Quatrième de couverture du numéro 19

, par Temps critiques

La tendance actuelle du capital à privilégier la capitalisation (ses formes liquides et financières) plutôt que l’accumulation (de nouvelles forces productives et immobilisations), s’appuie sur une organisation dans laquelle les flux de production et d’information, de finance et de personnes, dépendent des jeux de puissance au sein de réseaux interconnectés, mais malgré tout hiérarchisés. L’État a perdu l’autonomie relative qui était la sienne dans la société de classes à l’époque des États-nations. Il ne peut plus être perçu comme la superstructure politique d’une infrastructure capitaliste comme le concevait le marxisme. Son passage progressif à une forme réseau à travers laquelle il est présent, actif et englobant, tend à agréger État et capital. L’État n’est plus en surplomb de la société, puisqu’il a recours à différentes formes d’intermédiation qui tendent à transformer ses propres institutions en de multiples dispositifs spécifiques de remédiation. Il en résulte que la forme de domination qu’il exerce n’est plus extérieure aux individus, mais basée sur l’internisation/subjectivisation des normes et des modèles dominants. Parmi ces modèles, celui de la technique joue un rôle central dans la transformation des forces productives et des rapports sociaux. Ce modèle technique, induit par le développement capitaliste, est aujourd’hui indissociable de choix politiques qui se présentent comme une nécessité. Il finit par s’imposer comme une seconde nature. Nous critiquons toutefois l’hypothèse d’un « système » technique autonome ou « macro-système », même si ce dernier terme peut avoir une valeur heuristique, à condition de ne pas lui accorder des qualités d’autonomie dont il est dépourvu.

Il en est de même de la notion de « système » capitaliste : le capital ne tend vers l’unité qu’à travers des processus de division et de fragmentation qui restent porteurs de contradictions et réservent des possibilités de crises et de luttes futures. C’est bien pour cela qu’il y a encore « société » mais il s’agit en l’occurrence, d’une « société capitalisée ».

L’hypothèse d’une « crise finale » du capitalisme qui posséderait une forte dynamique le poussant à « creuser sa propre tombe » a été démentie par les faits, même si sa dynamique actuelle repose sur le risque et donc suppose la possibilité et l’existence de crises. En effet, le capital n’a pas de forme consacrée, comme le laisseraient supposer ses différentes formes historique, commerciale et financière d’abord, industrielle ensuite. Cette dernière phase a pu constituer un facteur de stabilisation, remis en cause désormais par l’unité de ces formes, ce que nous avons nommé la révolution du capital. Aujourd’hui tout n’est pas que question de profit. Les jeux de puissance des dirigeants, des actionnaires et des créatifs concourent à une innovation permanente et nécessaire à la dynamique d’ensemble. Mais si ce processus fait encore société c’est parce que les individus s’approprient cette puissance à travers la consommation des objets techniques. Le capital n’a pas engendré une domestication totale car il se fait milieu, valeurs, culture, provoquant une adhésion contradictoire d’individus qui participent ainsi à des modes de vie de la société capitalisée.

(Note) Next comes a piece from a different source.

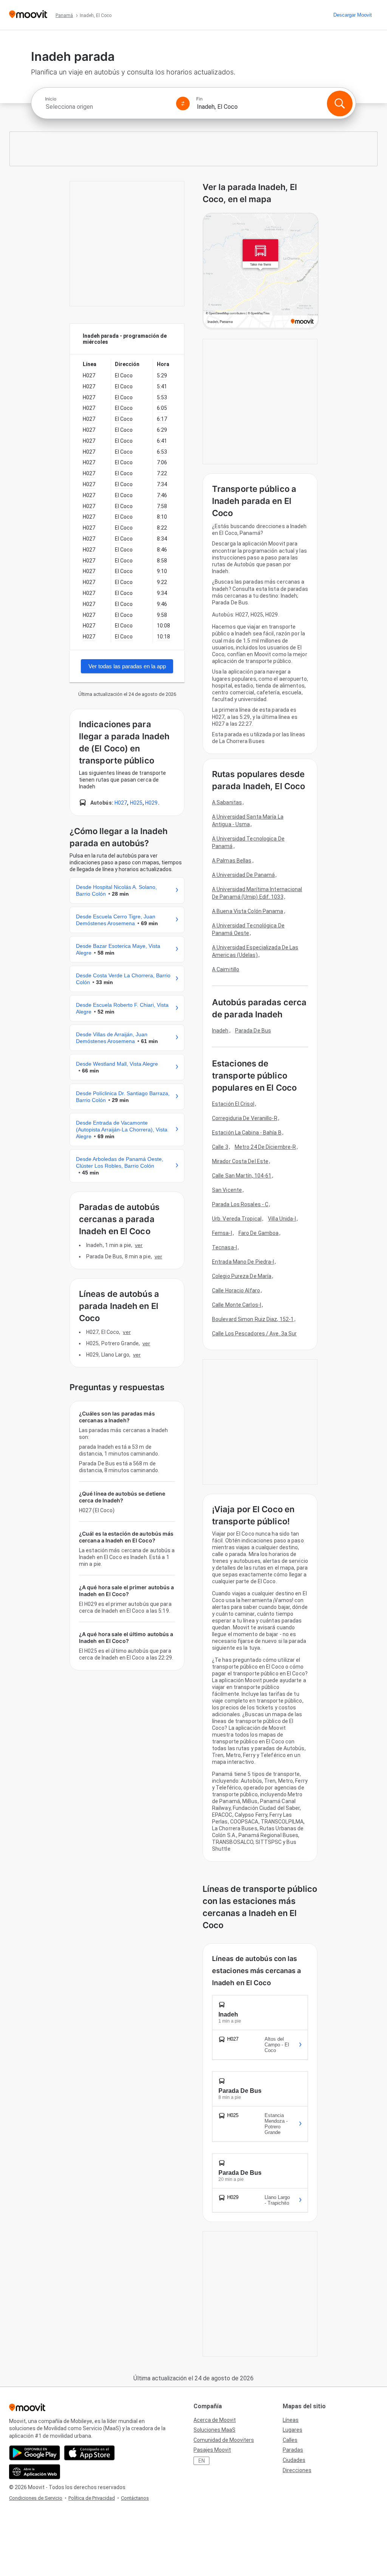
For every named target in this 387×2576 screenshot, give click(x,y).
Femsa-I (222, 1233)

Nous assistons à ce mouvement au cours duquel la société capitalisée s’émancipe de ses contraintes parce que nous-mêmes avons pour le moment échoué à révolutionner ce monde. Alors, quels types de luttes et quelle articulation des luttes sociales sauraient, face aux articulations de la puissance redonner sens à ce mot de révolution, à savoir celui de révolution à titre humain ?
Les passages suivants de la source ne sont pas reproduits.